** TEXT SEGMENT follows **
The Government has confirmed it will end tenure review in the South Island high country.
Land Information Minister Eugenie Sage confirmed the move today, following media reports that an announcement was imminent.
The SMC asked experts to comment on the announcement.
Dr Susan Walker, Conservation Ecologist – Researcher – Research Priority Area Leader – Research Programme Leader, Manaaki Whenua – Landcare Research, comments:
“Our studies a decade ago showed that tenure review was falling short of its first goal of ecological sustainability – protecting the remaining native ecosystems, animals and plants of the interior South Island pastoral land – and was having a clear opposite effect.
“The process did retire many higher elevation areas from grazing, which was generally beneficial for indigenous ecosystems and species of that cool, steep land. However, Tenure Review also systematically privatised the most at risk and threatened ecosystems and species lower down, and exposed these to rapidly growing development pressure.
** End of TEXT SEGMENT **
** SUPPLIED MATERIAL follows **
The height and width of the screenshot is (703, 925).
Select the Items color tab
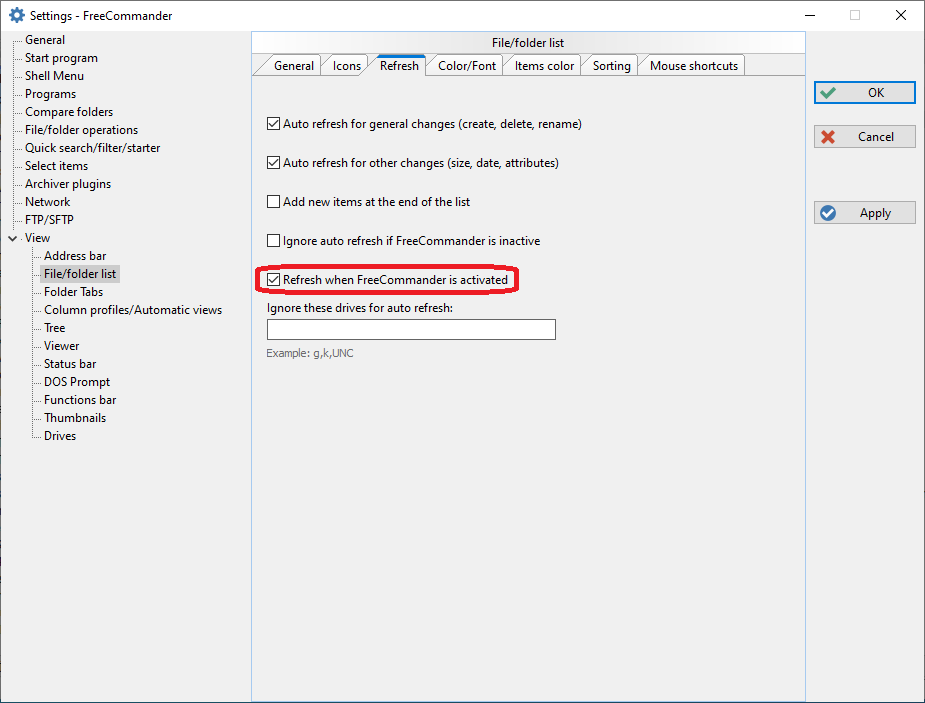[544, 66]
** End of SUPPLIED MATERIAL **
** SUPPLIED MATERIAL follows **
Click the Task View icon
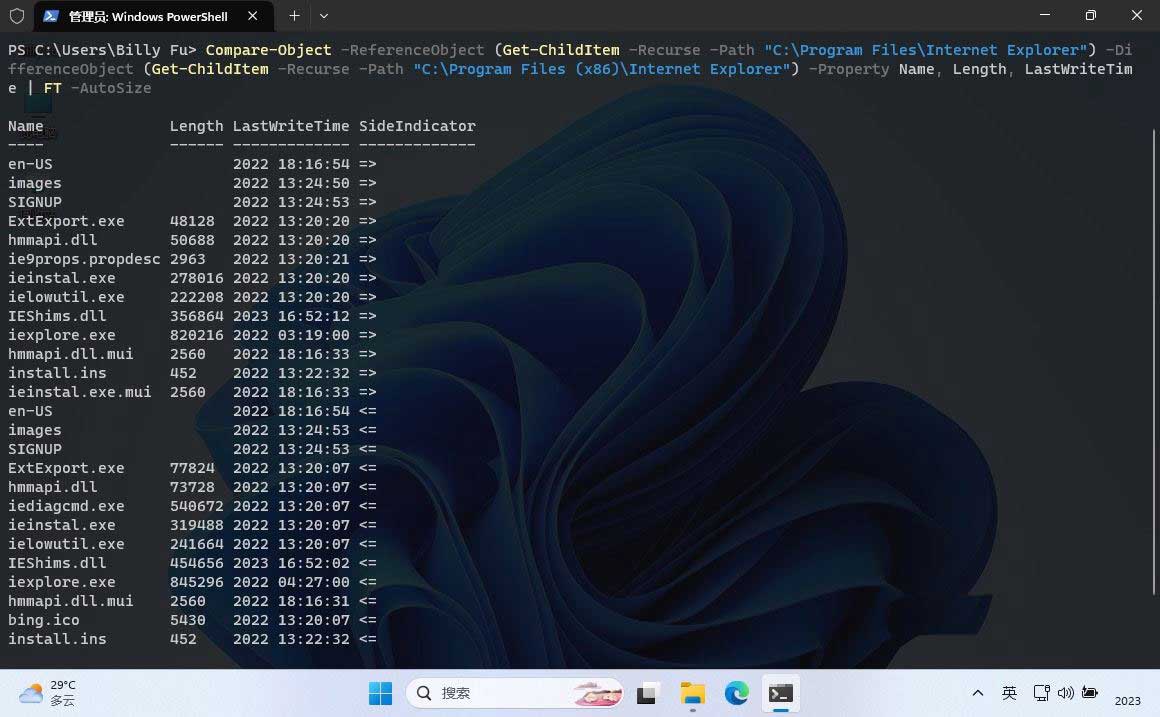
** End of SUPPLIED MATERIAL **
In the text on ending tenure review, who confirmed that the Government would end it in the South Island high country?

Land Information Minister Eugenie Sage